The likely sporadic aurora reported here was observed from the facilities of the Imperial Observatory by the Frenchman Emanuel Liais (1828–1900) on 15 February 1875. Liais was the director of the Imperial Observatory in 1875, having been directly appointed by Peter II, after leaving the position as the director-adjunct of the Paris Observatory in France (Morize 1987). The observer was a professional nineteenth century scientist. While at the Imperial Observatory, Liais conducted research on astronomy with emphasis on planetary motion and comets, discovering one himself in 1860 (Liais 1860), he also published a popular book on astronomy (Liais 1865). Liais had considerable experience and expertise with optical physics and instrumentation. He published on the 1858 total solar eclipse observation from Brazil, being among the first to photograph the solar corona (Liais 1861; Aubin 2016), and apparently had a good understanding of atmospheric effects with respect to their altitude occurrences (Liais 1859; Muniz Barreto 1997). Liais also published on aurora observations from his home town Cherburg, France, on the Halloween day of 1853 (Liais 1853). More surprisingly, Liais even suggested methods to measure auroral altitudes, showing that aurorae occur far higher than meteorological phenomena (Liais 1851), as is well known today (e.g., Roach et al. 1960). According to Muniz Barreto (1997), these findings would have contributed to classify auroral phenomena as magnetic phenomena as opposed to meteorological phenomena if they had been published in a scientific journal with higher audience.
The report and its interpretation
Presentation of the report
Emmanuel Liais observed the aurora event on 15 February 1875 from Rio de Janeiro, Brazil. At that time, the Imperial Observatory was hosted by the Morro do Castelo (Castle Hill), an old church whose geographic coordinates are 22.75° S, 43.10° W. Liais took notes of his observations and wrote a report to the local Jornal do Commercio (1875, Commerce Newspaper). This report was found in the data base of the National Digital Library of the National Library of Brazil (http://bndigital.bn.gov.br), hereafter BNDigital). We transcribed the full text of early modern Portuguese with its original spelling and grammar style in Appendix A: A1 and translated it into English in Appendix A: A2.
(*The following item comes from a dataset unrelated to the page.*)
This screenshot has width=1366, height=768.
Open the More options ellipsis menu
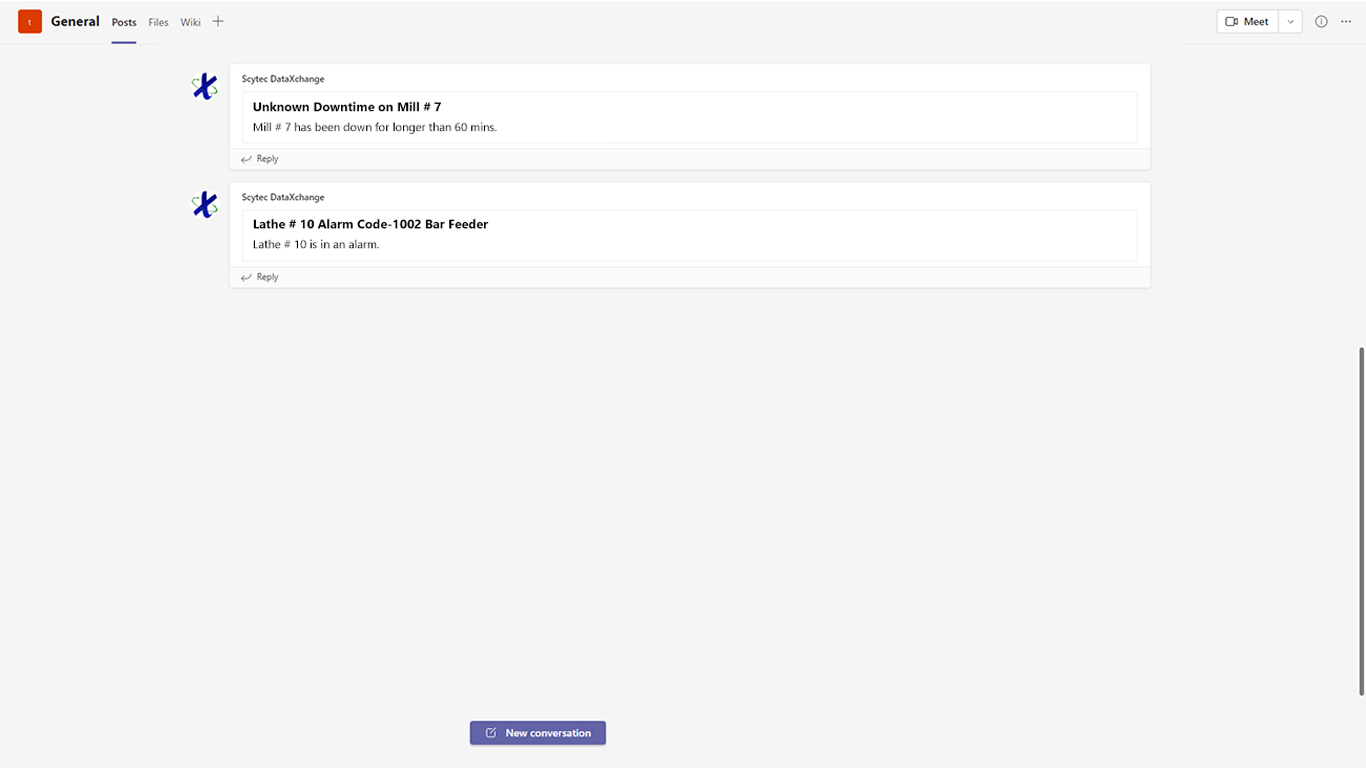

The observer noted the occurrence of the aurora by 19:45 local mean time (LMT), or ~ 16:45 GMT (Greenwich Mean Time). He realized the presence of white light in the sky that was aligned with the terrestrial magnetic field. Later, he noted that the light rays, with variable intensities, moved from west to east and took some reddish color at the bottom and greenish color at the top. This display lasted for approximately 40 min.
While we certainly need to be careful for possible misinterpretation of atmospheric optics as aurorae (e.g., Usoskin et al. 2017; Stephenson et al. 2019), there are three more descriptions that strongly suggest that the phenomenon observed by Liais was a sporadic aurora. First, he mentions that some clouds later passed below the auroral rays. Since Liais knew that the aurora is formed above meteorological phenomena occurring in the troposphere (Liais 1859; Muniz Barreto 1997) based on his previous experience with aurora observations (Liais 1853, 1859, 1865), here it seems that he was very convinced the lights he observed were indeed auroral lights rather than meteorological phenomena associated with clouds. Secondly, its reported direction and coloration seem to rule out this kind of possible contamination. This phenomenon appeared from the direction of the magnetic needle inclination and generated white stripes in a meridian direction. This is consistent and typical with auroral ray structure, extending along the magnetic field line (e.g., Chamberlain 1961). This phenomenon shows reddish color and faint greenish color well after sunset (18:40 LMT), whereas the nighttime atmospheric optics caused by the Moon is too faint to obtain its color detected by human eyes (Minnaert 1993).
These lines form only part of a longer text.